This e-mail account must be accessible from a PC connected to the server hosting the
Company software applications.
(d) Client must open firewall ports to enable access to Company's FTP server for program
updates via Live Update.
(e) CLIENT is responsible for reading and complying with COMPANY's Systems
Requirements.
(0 CLIENT is responsible for ensuring that data and application backup processing is
occurring, as well as, verifying the existence and accuracy of the data being backed up.
For mission critical data, COMPANY highly recommends regularly scheduled off -site
backup services, as well as, frequent local backups.

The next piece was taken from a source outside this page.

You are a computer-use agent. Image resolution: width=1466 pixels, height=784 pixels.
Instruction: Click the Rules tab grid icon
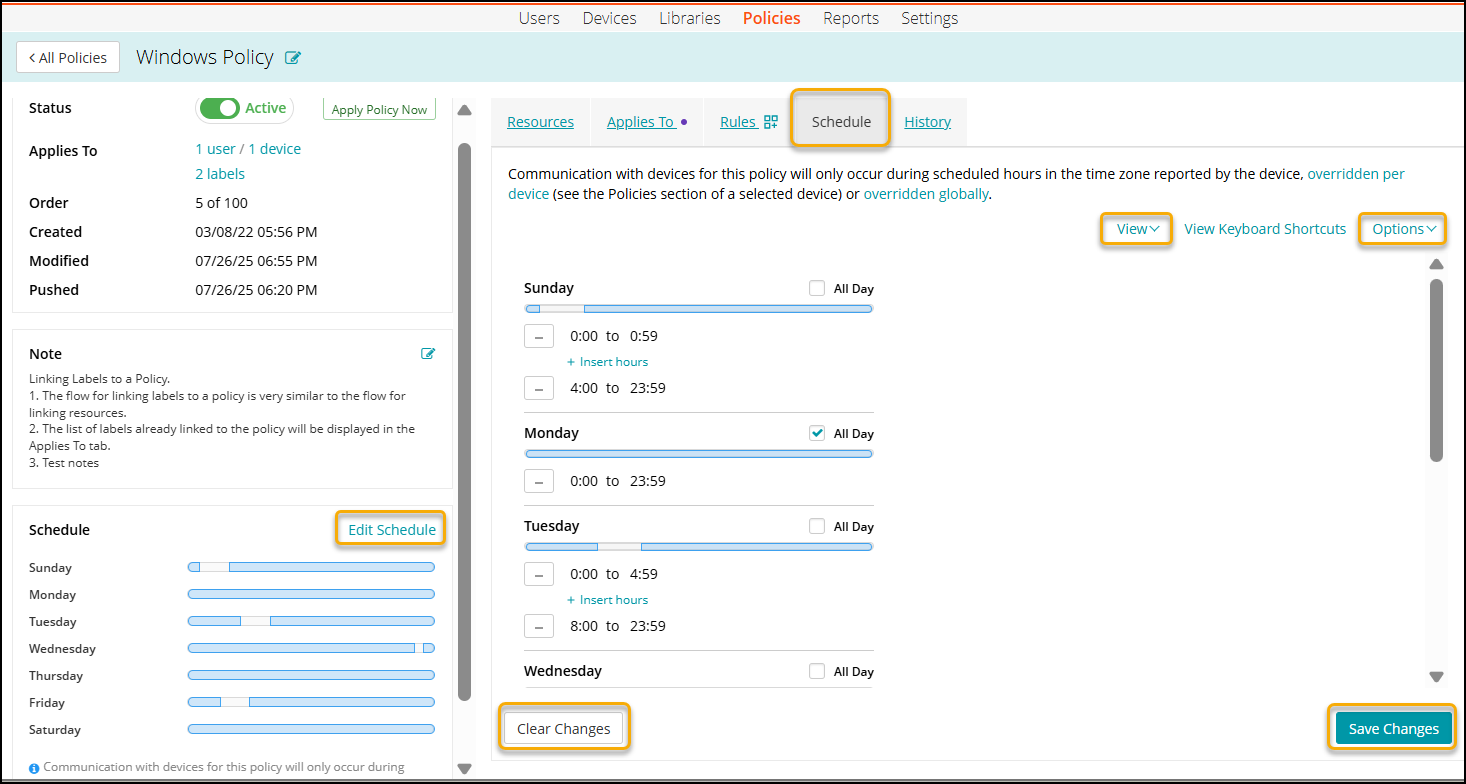click(x=770, y=122)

4.10 Limitation of Liability. UPON THE INITIATION OF MAINTENANCE AND SUPPORT
SERVICES UNDER THIS ANNUAL SOFTWARE MAINTENANCE AGREEMENT, THE
LIABILITY OF COMPANY, WHETHER BASED ON A THEORY OF CONTRACT OR
TORT, INCLUDING NEGLIGENCE AND STRICT LIABILTY, SHALL BE LIMITED TO
FIXING DEFECTS IN ACCORDANCE WITH THE TERMS HEREIN, AND IF THE
COMPANY CANNOT FIX DEFECTS, TO THE MAINTENANCE AND SUPPORT FEES
PAID BY CLIENT FOR THE SERVICES UNDER THIS ANNUAL SOFTWARE
MAINTENANCE AGREEMENT. THE PRICES SET FORTH IN THE INVESTMENT
SUMMARY REFLECT AND ARE SET IN RELIANCE UPON THIS ALLOCATION OF
RISK AND EXCLUSION OF SUCH DAMAGES AS SET FORTH HEREIN.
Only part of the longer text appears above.